4. Der Kläger macht darüber hinaus Auslagenersatz in Höhe von 461,73 EUR netto geltend. Insoweit begehrt er insgesamt 233,87 EUR für eine UMTS-Karte, ohne jedoch der Beklagten irgendeinen Beleg übermittelt zu haben, aus dem sich die Anschaffung einer solchen Karte und der behauptete monatliche Betrag von 77,99 EUR überhaupt ergibt. Ein Anspruch auf Auslagenersatz setzt jedoch mindestens voraus, dass die Auslagen dem Grunde und der Höhe nach belegt werden. Selbst wenn die Beklagte auf die monatliche Übermittlung der jeweiligen Monatsbeträge verzichtet haben sollte, hätte der Kläger jedoch zumindest die Entstehung des Anspruches dem Grunde nach - die Vertragsgrundlage - nachweisen müssen.

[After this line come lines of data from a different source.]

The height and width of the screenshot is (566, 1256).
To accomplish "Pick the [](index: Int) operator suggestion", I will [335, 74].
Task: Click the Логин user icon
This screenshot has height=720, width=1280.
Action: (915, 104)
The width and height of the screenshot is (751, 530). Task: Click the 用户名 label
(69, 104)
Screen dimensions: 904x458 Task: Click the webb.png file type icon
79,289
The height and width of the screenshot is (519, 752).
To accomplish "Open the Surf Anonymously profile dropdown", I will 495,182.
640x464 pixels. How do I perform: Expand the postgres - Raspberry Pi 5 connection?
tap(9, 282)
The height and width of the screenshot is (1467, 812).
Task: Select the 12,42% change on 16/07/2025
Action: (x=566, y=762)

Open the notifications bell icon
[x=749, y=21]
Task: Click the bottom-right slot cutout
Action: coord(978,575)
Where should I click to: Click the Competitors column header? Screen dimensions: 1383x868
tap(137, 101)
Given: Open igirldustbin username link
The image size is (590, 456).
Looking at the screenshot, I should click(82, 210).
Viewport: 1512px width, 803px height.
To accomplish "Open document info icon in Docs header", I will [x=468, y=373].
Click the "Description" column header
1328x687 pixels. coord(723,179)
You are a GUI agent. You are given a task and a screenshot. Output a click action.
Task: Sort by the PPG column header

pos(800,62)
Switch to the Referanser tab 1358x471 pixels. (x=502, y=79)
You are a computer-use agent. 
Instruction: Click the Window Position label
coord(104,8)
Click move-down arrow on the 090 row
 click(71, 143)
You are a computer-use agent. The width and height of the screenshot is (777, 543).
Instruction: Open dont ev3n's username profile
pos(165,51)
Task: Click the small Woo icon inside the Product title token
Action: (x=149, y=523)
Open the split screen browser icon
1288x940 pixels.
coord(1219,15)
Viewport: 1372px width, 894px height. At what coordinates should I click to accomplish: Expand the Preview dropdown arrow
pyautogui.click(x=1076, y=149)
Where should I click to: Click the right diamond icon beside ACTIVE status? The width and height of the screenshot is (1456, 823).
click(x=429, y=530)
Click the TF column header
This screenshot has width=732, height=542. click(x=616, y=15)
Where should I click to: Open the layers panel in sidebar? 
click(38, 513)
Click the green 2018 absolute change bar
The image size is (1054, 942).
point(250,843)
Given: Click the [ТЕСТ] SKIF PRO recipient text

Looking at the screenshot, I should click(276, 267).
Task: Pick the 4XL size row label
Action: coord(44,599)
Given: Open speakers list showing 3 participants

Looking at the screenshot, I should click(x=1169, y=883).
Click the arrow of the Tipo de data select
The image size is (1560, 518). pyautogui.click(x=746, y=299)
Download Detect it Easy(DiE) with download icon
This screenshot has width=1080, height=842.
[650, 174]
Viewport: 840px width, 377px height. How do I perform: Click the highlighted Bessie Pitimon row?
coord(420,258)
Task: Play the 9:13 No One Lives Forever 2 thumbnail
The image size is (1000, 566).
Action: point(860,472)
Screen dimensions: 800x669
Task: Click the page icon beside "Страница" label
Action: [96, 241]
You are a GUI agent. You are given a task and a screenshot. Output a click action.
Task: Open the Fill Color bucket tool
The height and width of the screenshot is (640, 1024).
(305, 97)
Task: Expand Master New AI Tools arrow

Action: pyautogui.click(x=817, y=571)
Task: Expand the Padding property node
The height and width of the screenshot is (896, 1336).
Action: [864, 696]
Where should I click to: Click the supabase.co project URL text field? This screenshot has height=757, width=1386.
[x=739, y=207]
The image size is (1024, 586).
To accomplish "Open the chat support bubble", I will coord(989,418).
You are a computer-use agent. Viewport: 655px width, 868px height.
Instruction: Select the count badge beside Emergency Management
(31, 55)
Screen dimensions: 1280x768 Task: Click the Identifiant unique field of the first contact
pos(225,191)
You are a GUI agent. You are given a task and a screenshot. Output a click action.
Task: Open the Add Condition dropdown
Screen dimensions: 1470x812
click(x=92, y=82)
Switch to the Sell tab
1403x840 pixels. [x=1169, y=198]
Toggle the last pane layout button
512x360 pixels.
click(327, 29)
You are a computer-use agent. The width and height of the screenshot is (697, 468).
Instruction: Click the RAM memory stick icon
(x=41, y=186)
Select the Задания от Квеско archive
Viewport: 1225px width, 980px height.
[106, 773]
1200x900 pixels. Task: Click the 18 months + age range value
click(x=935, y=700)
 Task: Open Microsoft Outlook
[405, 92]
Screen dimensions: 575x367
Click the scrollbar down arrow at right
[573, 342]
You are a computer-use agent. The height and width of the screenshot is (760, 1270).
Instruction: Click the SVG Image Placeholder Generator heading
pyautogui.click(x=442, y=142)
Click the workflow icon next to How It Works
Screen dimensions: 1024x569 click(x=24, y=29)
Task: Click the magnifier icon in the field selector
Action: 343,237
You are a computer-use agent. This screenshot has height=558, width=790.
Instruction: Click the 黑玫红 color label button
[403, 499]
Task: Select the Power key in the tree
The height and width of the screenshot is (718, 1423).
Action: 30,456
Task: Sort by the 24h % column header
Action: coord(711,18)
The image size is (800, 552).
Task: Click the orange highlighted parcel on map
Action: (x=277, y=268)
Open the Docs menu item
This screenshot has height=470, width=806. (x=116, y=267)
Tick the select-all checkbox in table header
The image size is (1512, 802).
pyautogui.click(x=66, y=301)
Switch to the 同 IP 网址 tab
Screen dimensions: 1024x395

Zur weitergehenden Forderung in Höhe der Differenz zwischen 233,87 EUR und den eingeklagten 461,73 EUR hat der Kläger nichts vorgetragen. Es ist nicht ersichtlich, woraus sich dieses Zahlungsbegehren ergeben soll.

5. Insgesamt ist daher festzuhalten, dass die Klage zu Recht abgewiesen wurde. Nach alledem war das erstinstanzliche Urteil zu bestätigen. Die Berufung war daher zurückzuweisen.

Die Kostenentscheidung folgt aus § 97 ZPO.

Die Revision war nicht zuzulassen, da die Voraussetzungen des § 72 Abs. 2 ArbGG nicht vorliegen.